Results: RUNX1-IT1 was downregulated in GC. Across GC tissues, RUNX1-IT1 and mature miR-20a were inversely correlated. However, RUNX1-IT1 and miR-20a precursor were not closely correlated. RUNX1-IT1 and miR-20a precursor were predicted to interact with each other, and overexpression of RUNX1-IT1 in GC cells decreased the expression levels of mature miR-20a.

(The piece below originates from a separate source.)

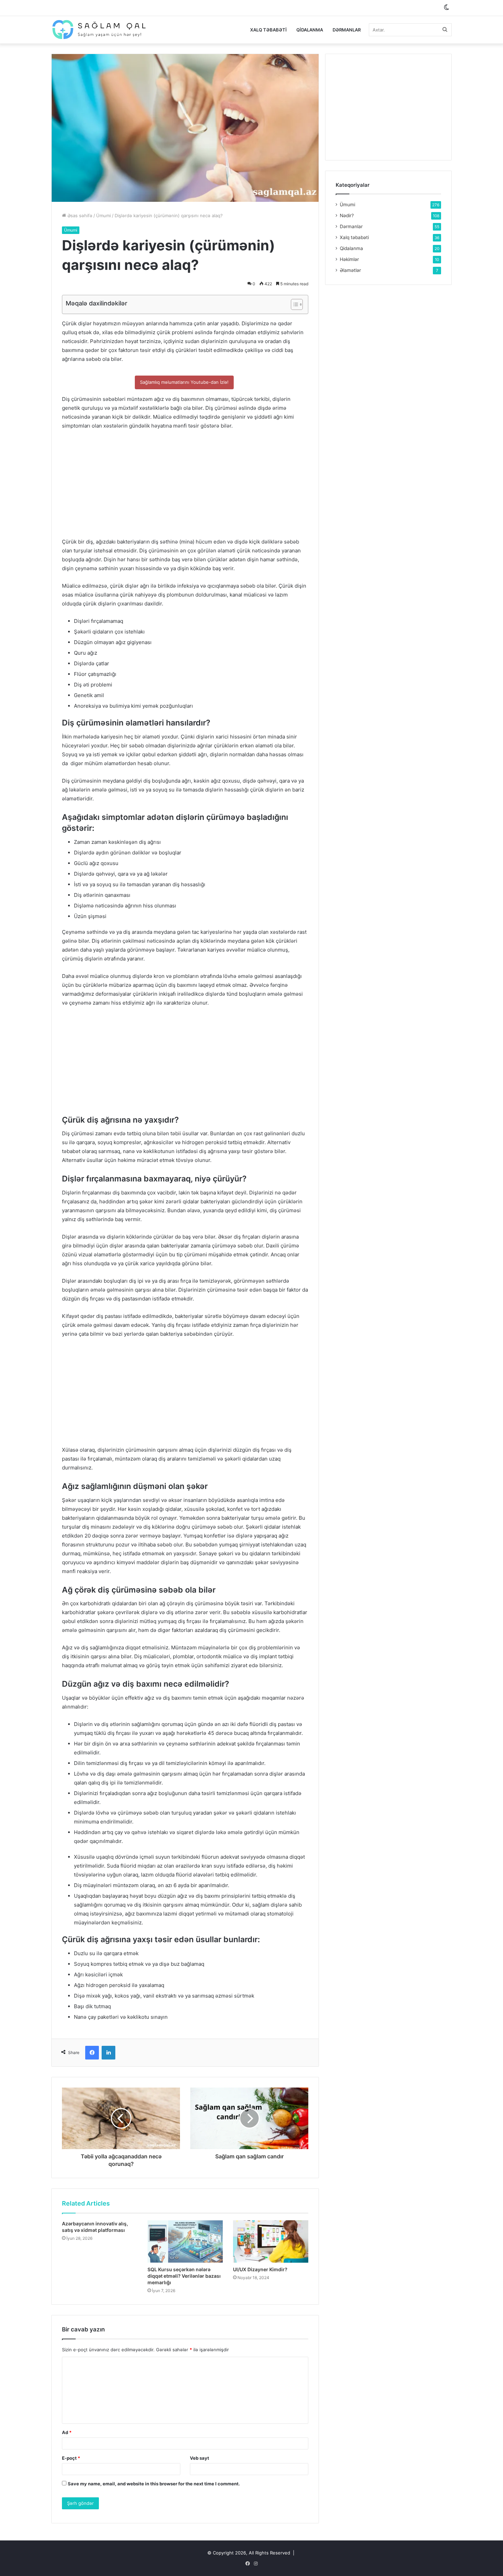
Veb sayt (199, 2458)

Transwell assay showed that the enhancing effect of miR-20a on cell invasion and migration was reduced by overexpression of RUNX1-IT1.
Conclusions: RUNX1-IT1 may suppress the GC cell movement by inhibiting the maturation of miR-20a.
©The Author(s) 2023. Open Access. This article is licensed under a Creative Commons CC-BY International License.